Standard rank-revealing factorizations such as the singular value decomposition and column pivoted QR factorization are challenging to implement efficiently on a GPU. A major difficulty in this regard is the inability of standard algorithms to cast most operations in terms of the Level-3 BLAS. This paper presents two alternative algorithms for computing a rank-revealing factorization of the form $A = U T V^*$, where $U$ and $V$ are orthogonal and $T$ is triangular.
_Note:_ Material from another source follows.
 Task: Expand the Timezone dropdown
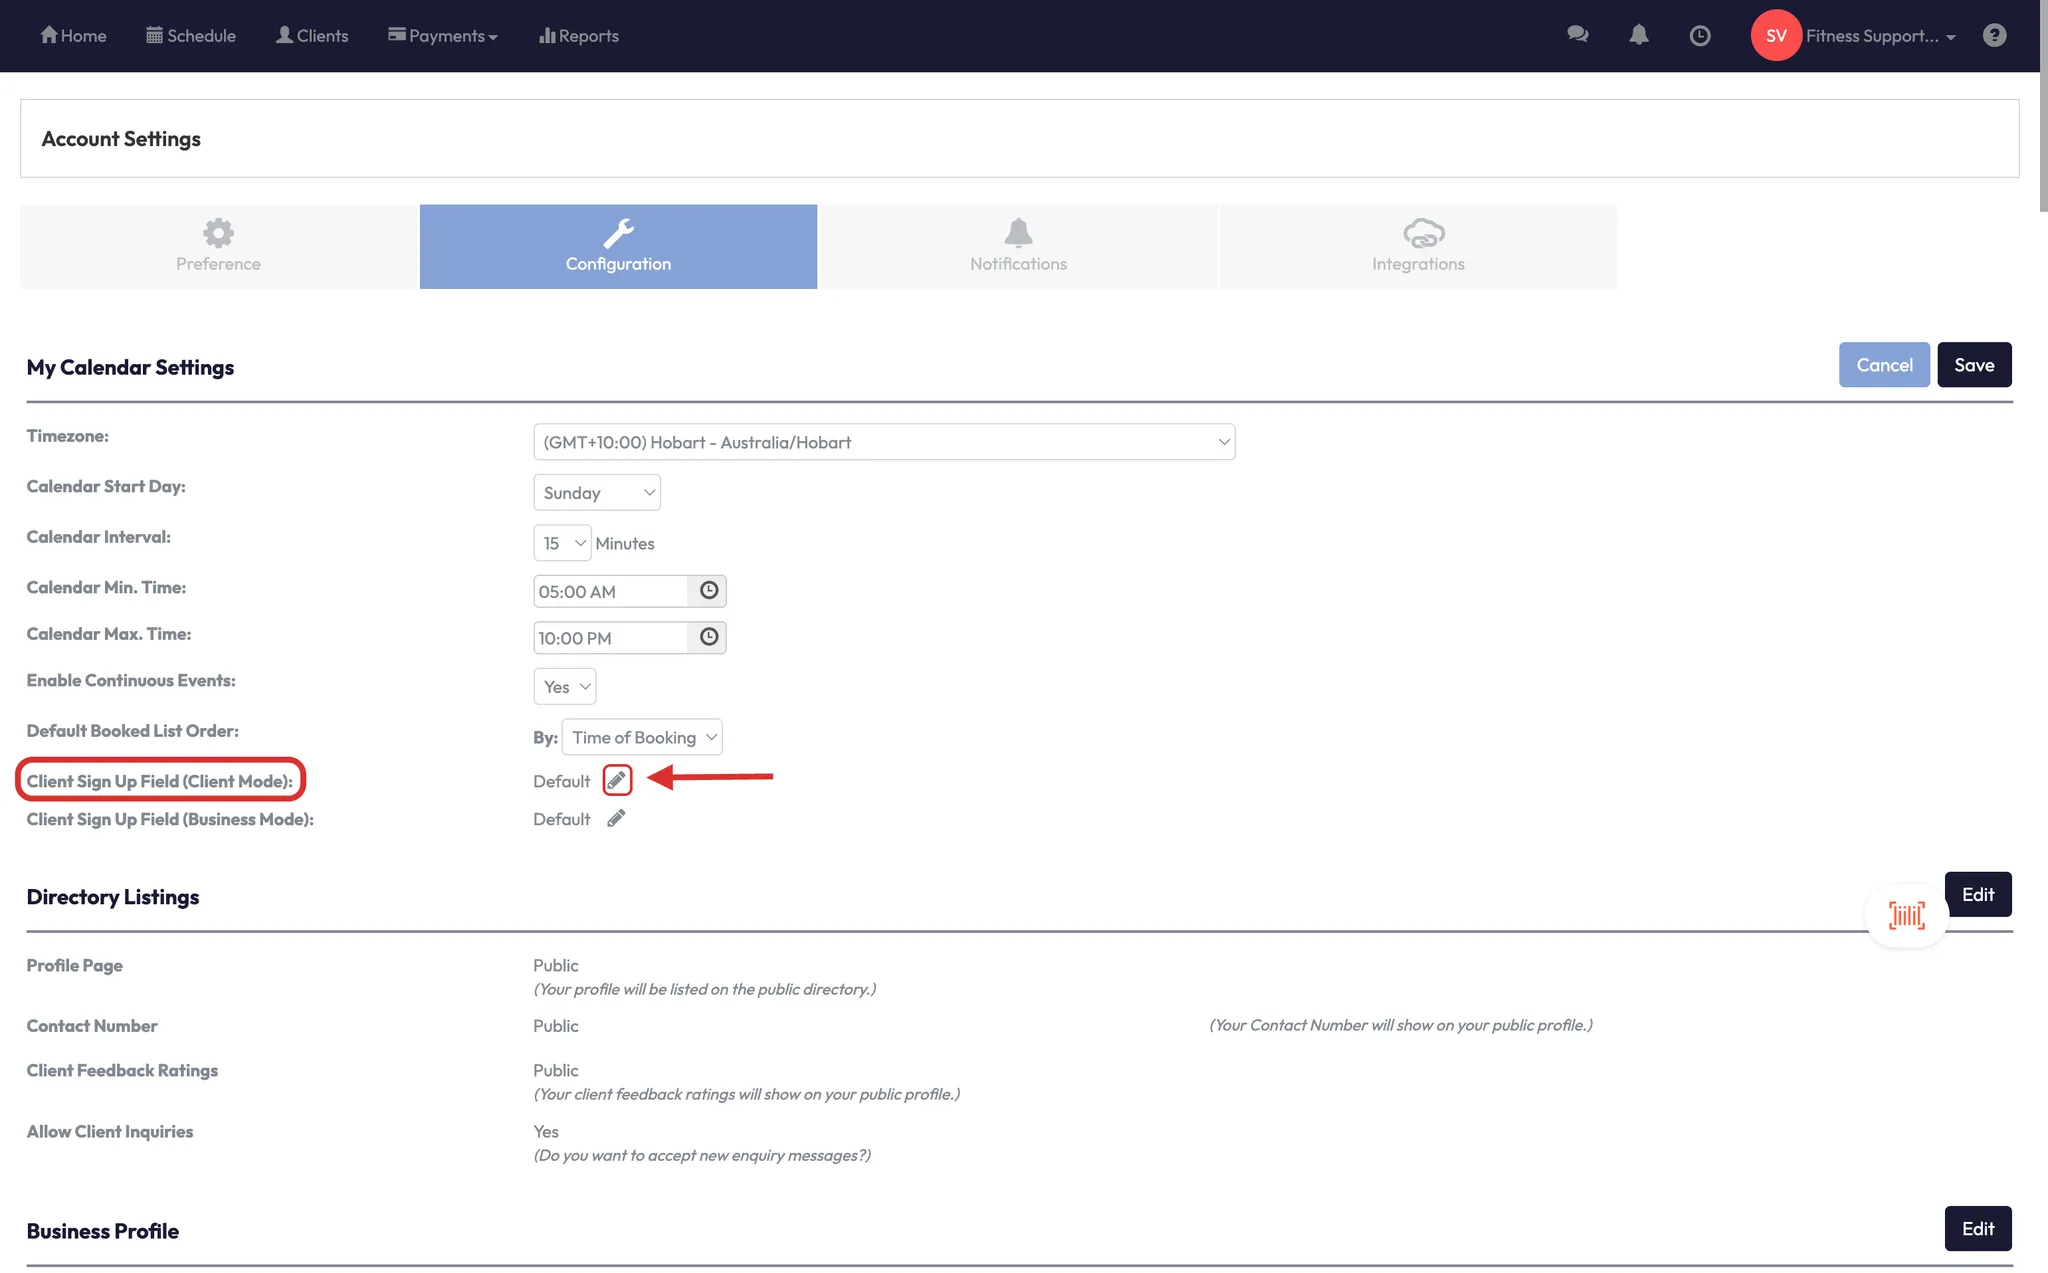[883, 442]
Both algorithms use randomized projection techniques to cast most of the flops in terms of matrix-matrix multiplication, which is exceptionally efficient on the GPU. Numerical experiments illustrate that these algorithms achieve an order of magnitude acceleration over finely tuned GPU implementations of the SVD while providing low-rank approximation errors close to that of the SVD.

翻译：标准秩揭示分解（如奇异值分解和列主元QR分解）在GPU上高效实现颇具挑战。主要困难在于标准算法难以将大部分运算转化为Level-3 BLAS操作。本文提出两种计算形如$A = U T V^*$的秩揭示分解的替代算法（其中$U$和$V$为正交矩阵，$T$为三角矩阵）。两种算法均采用随机投影技术，将大部分浮点运算转化为矩阵乘法运算，这在GPU上具有极高效率。数值实验表明，与精细调优的GPU实现奇异值分解相比，这些算法在实现接近SVD的低秩近似误差的同时，可获得数量级的加速。